Verklaart niet bewezen hetgeen de verdachte meer of anders is ten laste gelegd dan hierboven is bewezen verklaard en spreekt de verdachte daarvan vrij.
Verklaart het bewezen verklaarde strafbaar, kwalificeert dit als hiervoor vermeld en verklaart de verdachte strafbaar.
Veroordeelt de verdachte tot een
taakstrafvoor de duur van
60 (zestig) uren, indien niet naar behoren verricht te vervangen door
30 (dertig) dagen hechtenis.
Ontzegt de verdachte ter zake van het bewezen verklaarde de
bevoegdheid motorrijtuigen te besturenvoor de duur van
12 (twaalf) maanden.
Bepaalt dat de bijkomende straf van ontzegging niet ten uitvoer zal worden gelegd, tenzij de rechter later anders mocht gelasten omdat verdachte zich voor het einde van een proeftijd van
3 (drie) jarenaan een strafbaar feit heeft schuldig gemaakt.

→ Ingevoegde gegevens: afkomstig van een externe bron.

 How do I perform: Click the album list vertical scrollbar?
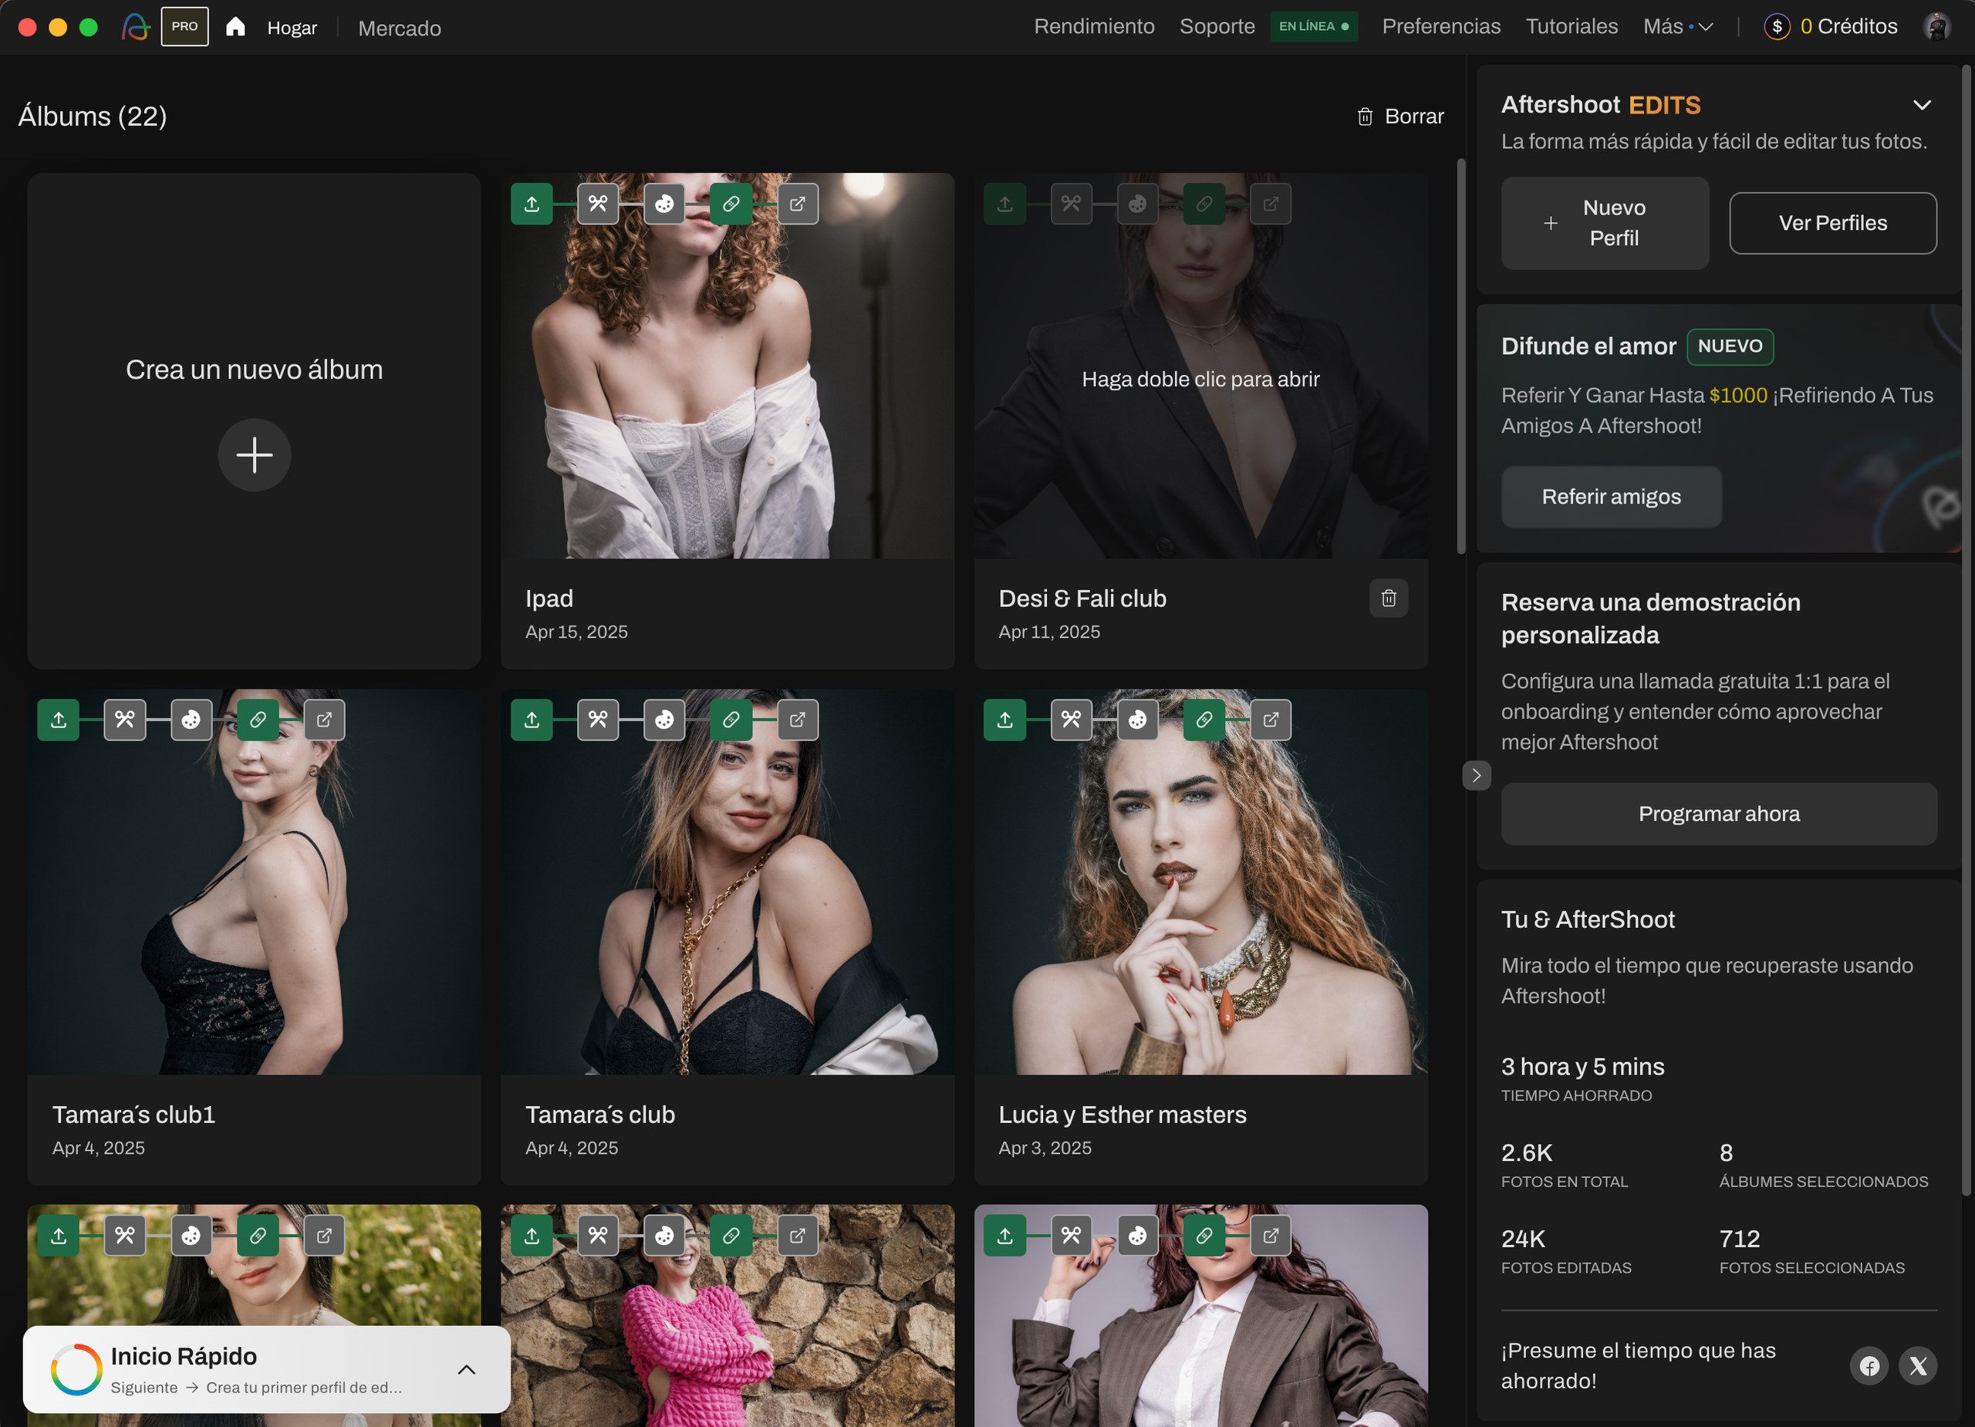1460,355
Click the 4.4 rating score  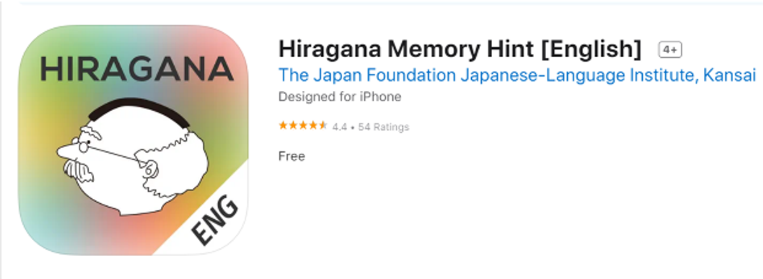(339, 127)
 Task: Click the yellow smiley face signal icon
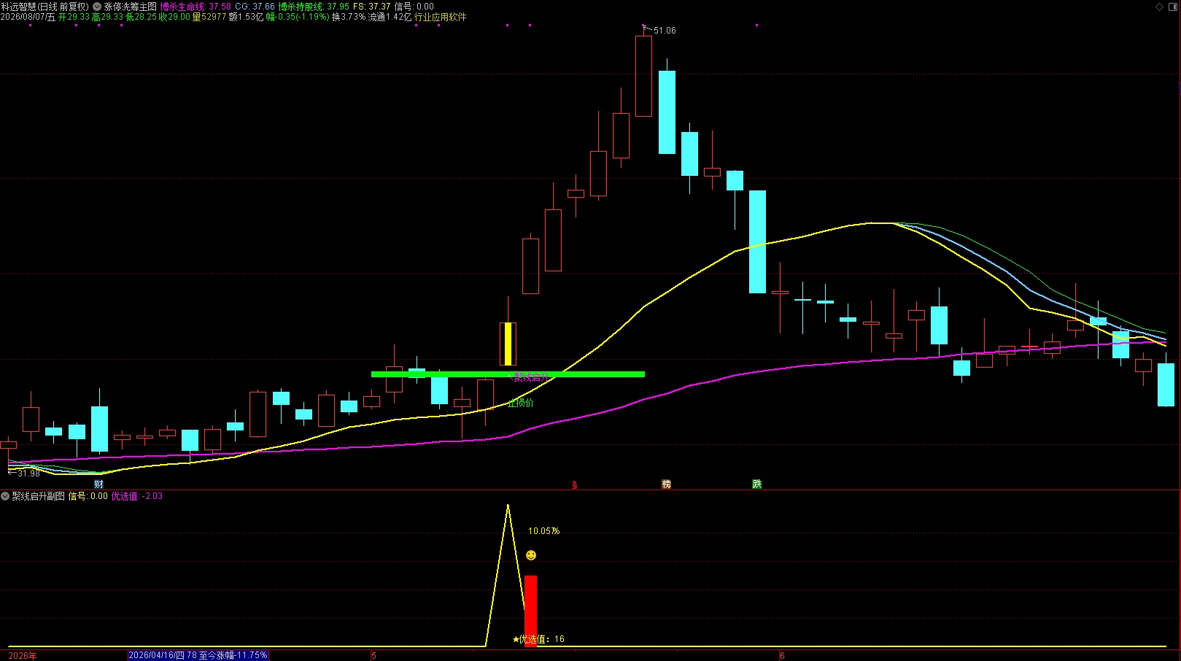point(531,555)
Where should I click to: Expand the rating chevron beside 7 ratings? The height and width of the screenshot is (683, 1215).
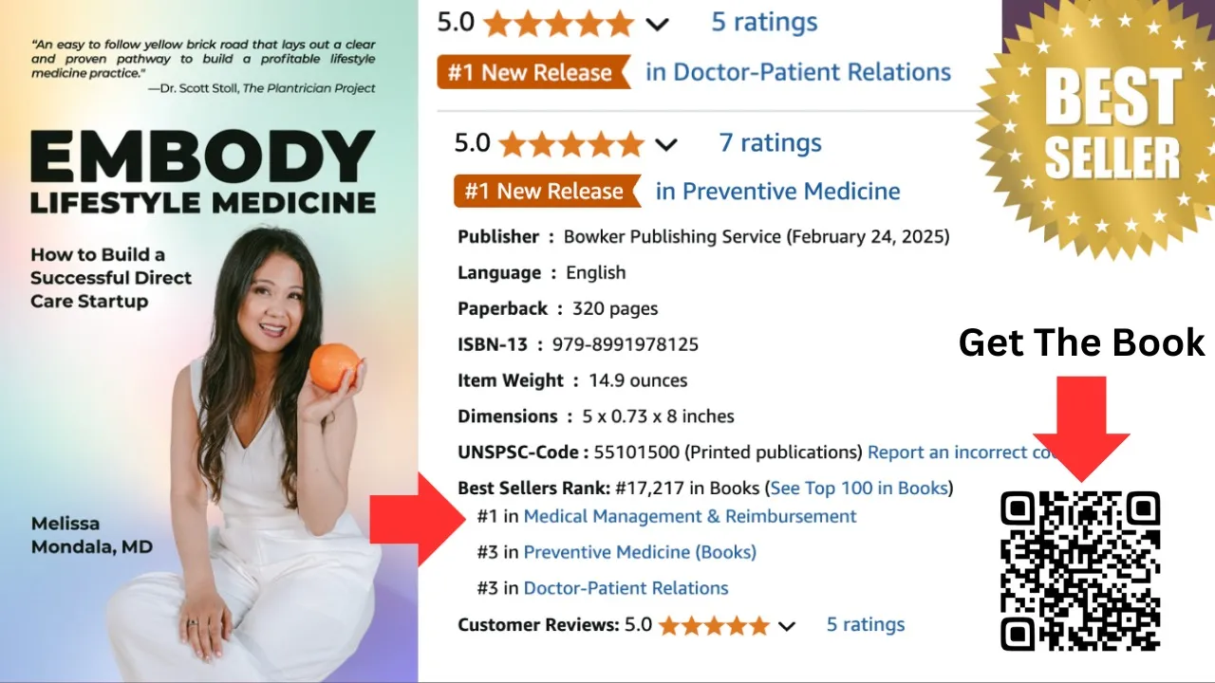click(x=666, y=145)
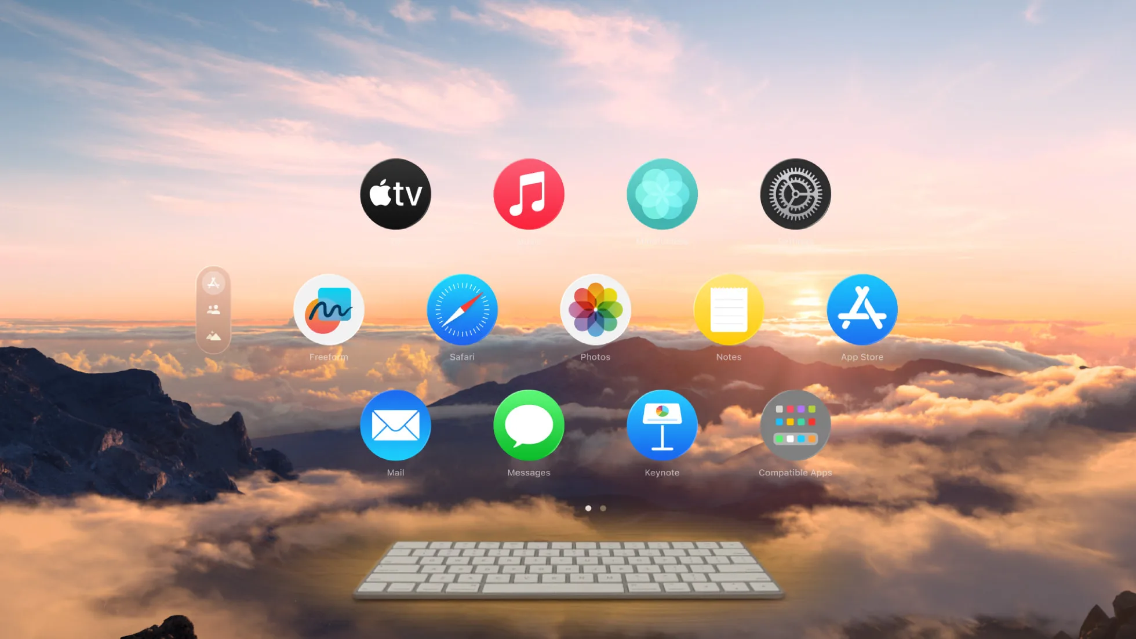Launch Music app
This screenshot has height=639, width=1136.
click(x=529, y=194)
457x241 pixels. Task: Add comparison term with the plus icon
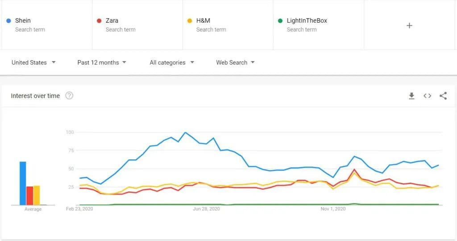[x=409, y=25]
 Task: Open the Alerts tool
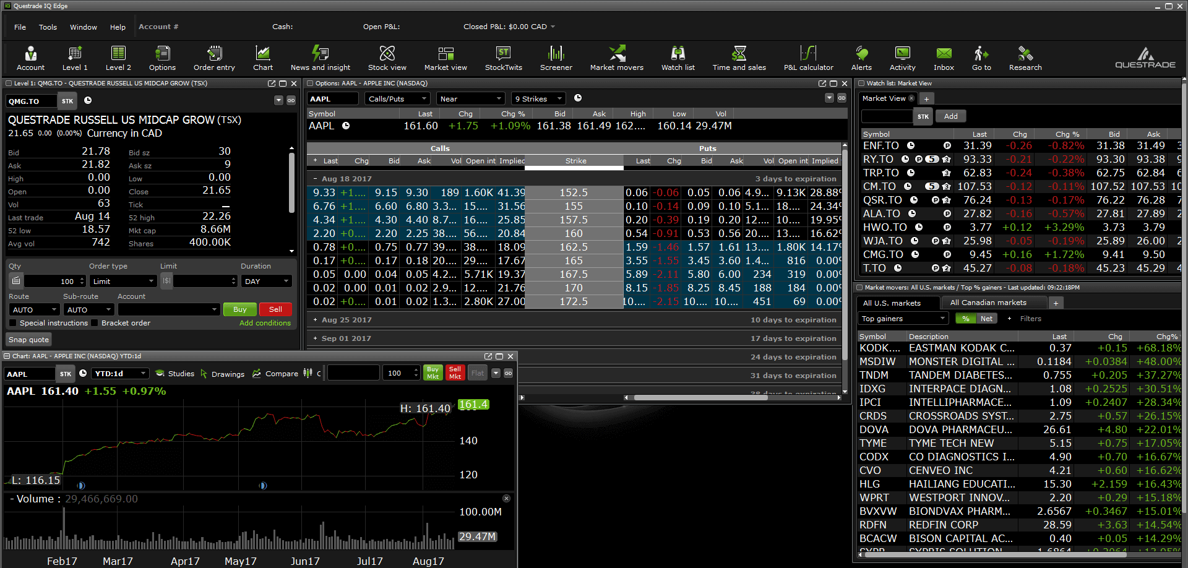tap(861, 58)
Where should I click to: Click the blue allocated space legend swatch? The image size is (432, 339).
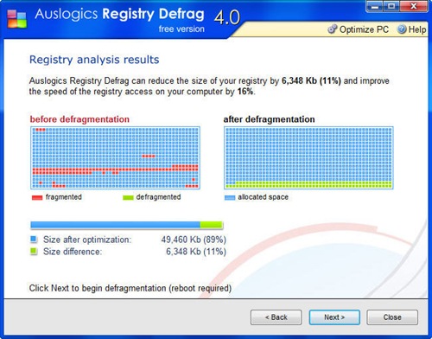click(x=230, y=197)
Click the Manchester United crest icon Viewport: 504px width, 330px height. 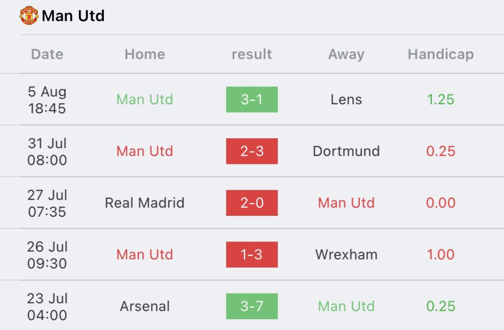(x=29, y=15)
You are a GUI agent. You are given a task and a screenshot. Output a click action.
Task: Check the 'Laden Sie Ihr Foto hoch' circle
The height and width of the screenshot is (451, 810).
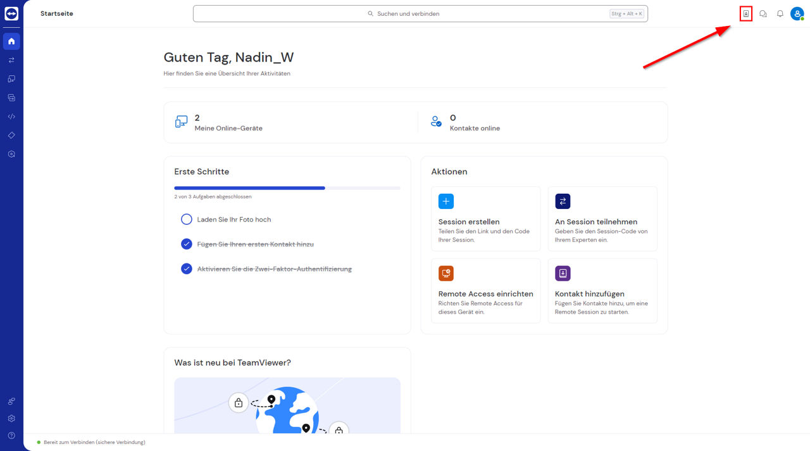point(186,219)
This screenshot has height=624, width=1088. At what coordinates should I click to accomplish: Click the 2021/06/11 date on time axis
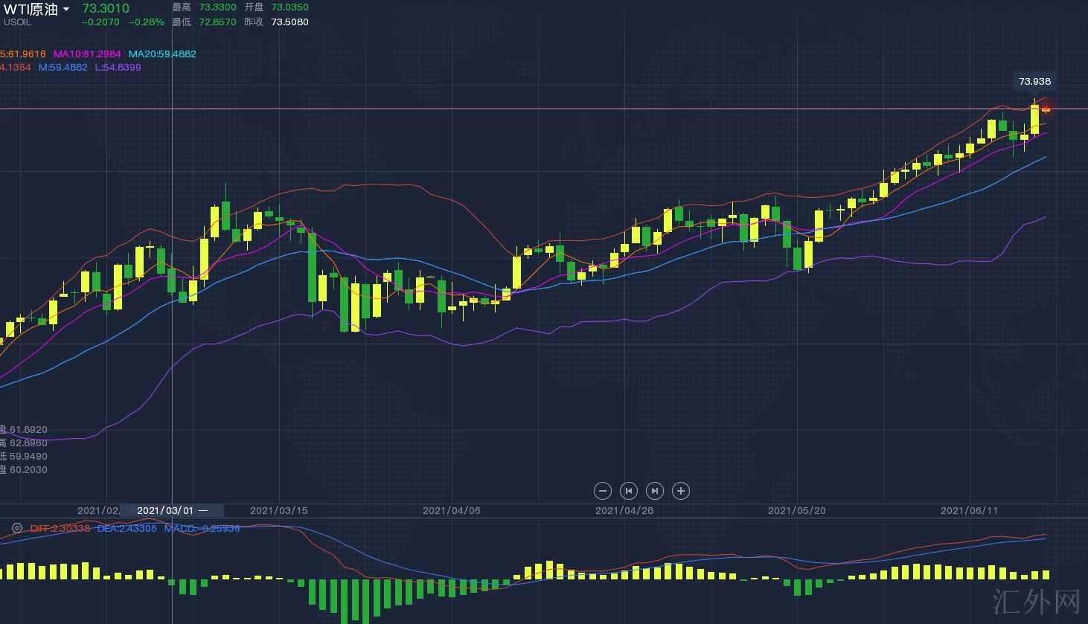[969, 510]
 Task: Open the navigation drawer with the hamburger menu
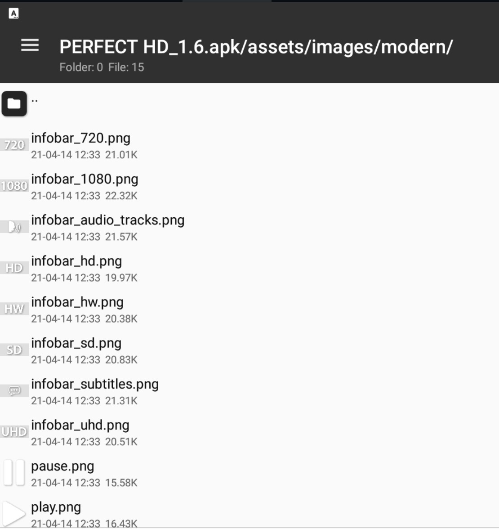30,45

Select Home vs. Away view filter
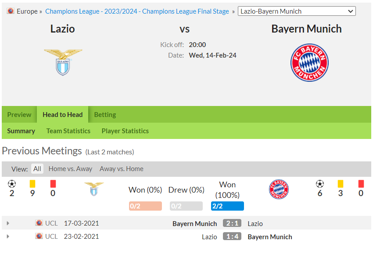70,169
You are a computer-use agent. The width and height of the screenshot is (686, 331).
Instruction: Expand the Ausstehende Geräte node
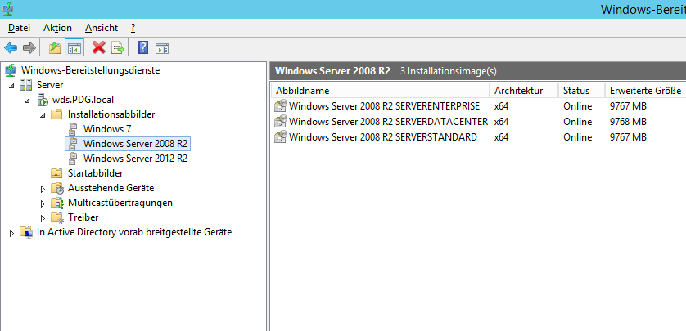[43, 188]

Bepaalt dat de tijd, gedurende welke het rijbewijs van de verdachte ingevolge artikel 164 van de Wegenverkeerswet 1994 vóór het tijdstip, waarop deze uitspraak voor wat betreft de in artikel 179 van die wet genoemde bijkomende straf voor tenuitvoerlegging vatbaar is geworden, ingevorderd of ingehouden is geweest, op de duur van bovengenoemde bijkomende straf geheel in mindering zal worden gebracht.
Dit arrest is gewezen door mr. J.W. van den Hurk,
mr. C.H.M. Royakkers en mr. O.E.M. Leinarts, in bijzijn van de griffier R. Luijken.
Het is uitgesproken op de openbare terechtzitting van het hof van 6 mei 2019.